La vida era una pista


de tenis ordenada:
líneas bien blanqueadas y trazadas,
la rede tensa, a la altura
reglamentaria, un matrimonio
feliz. Había estado
en el garaje. Había
cambiado dos neumáticos
viejos, sin aire, manos llenas
de polvo y tizne, un domingo
en la casa de campo, cuando sonó el teléfono.
Voló sobre la pista
de tenis, respondió, y era un deber perderse.
El arte de contar secretos

Cosas privadas me contaba, muy


privadas, pero usaba voces, métodos
que sugerían que, al contarlas

en público (aunque el público


fuera exiguo, probablemente sólo
yo, en aquella sesión de noche),

querría hacerlas más privadas, memorablemente


secretas, si los hechos
se hacen secretos cuando son contados

una vez por lo menos.

El síntoma

Una torre, alta torre, sin ventanas:


la recorre una rampa

en caracol, desde la base


a lo más alto, y, una vez que uno

se aleja de la puerta, sólo sabe


a qué altura se encuentra por su propio cansancio.

el cansancio es la única
relación con el exterior.

El peso feliz de los deseos

El disc jockey dijo en la radio que la vida


tiene que ser estéreo todos
los días, y así puso
el oyente deseo por deseo
en un plato de la balanza, y en el otro
el mundo, y parecía
el mundo no pesar, insustancial, nada en comparación
con el peso feliz de los deseos.
Habitación de los niños

En la tiniebla está perdido el viejo


niño que se asustaba de lo oscuro:
era su soledad de miedo puro,
y a oscuras ni encontraba su reflejo

en el espejo de su dormitorio.
Un fantasma será: no duerme nunca
y huye del sueño, de la vida trunca
de la noche sin fin, laboratorio

de oscuridad que anula lo disperso.


Con los ojos abiertos o cerrados
todo es lo mismo entonces, unos dados
en negro, iguales siempre.

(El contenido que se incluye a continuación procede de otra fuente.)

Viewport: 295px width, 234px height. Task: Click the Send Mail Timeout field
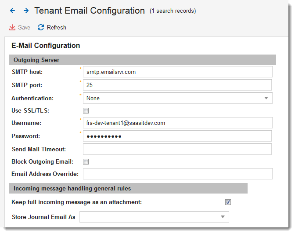pos(177,149)
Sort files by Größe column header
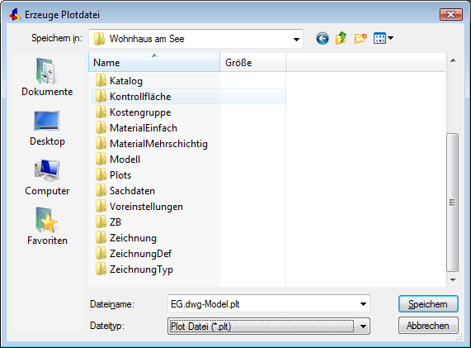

El universo

cabe en el niño a oscuras, y es igual


vida o muerte, de un mismo mineral.

Memorias de astronauta

En la nave espacial mi padre,


en sus momentos de concentración,
era muy maniático
con los ruidos. Así aprendí

a oír lo que yo callaba:


mi voz dentro de mí, la diferencia
entre la voz que me sonaba dentro
y la voz que sonaba fuera, cuando

llegaba a hablar, Houdini


hundido en el océano
silencioso, en un cofre
atado con cadenas y candados,

por fin en fuga. Mucho tiempo


la voz llevaba dentro madurando
y era de otra estación, siempre una voz
inoportuna, un níspero

en invierno: salía como de una pelea


contra sí mismo, nula, inválida
para los ejercicios que exigía
el espacio exterior.
Otros modos de provocar afasia

Una inyección intracarótida


de amilobarbital sódico causa
afasia, pérdidas posibles
de conciencia, pero una voz

de padre, que te llama


y te dirige la palabra
tranquilamente, un día
nublado, puede producir

efectos similares: por ejemplo,


en mi amigo, hijo de un célebre
cirujano plástico, o general
del Ejército, no me acuerdo.

Una vez me contaba que la voz


de su padre le provocaba
afasia, eso me dijo,
parálisis de la musculatura bucal, silencio, lengua

atada. No aprendíamos retórica,


el arte de persuadir, sino el arte
de enmudecer
a uno mismo o al adversario.

Academia Bertlitz

Morir es un idioma, y deberás


aprenderlo: no es una luz
de ojos cerrados, de capucha

o máscara. No llega
como noche de fábrica vacía.
No te busca: no tiene

qué decirte. Es un secreto


lenguaje de una sola
palabra: quien la aprende ya no es él.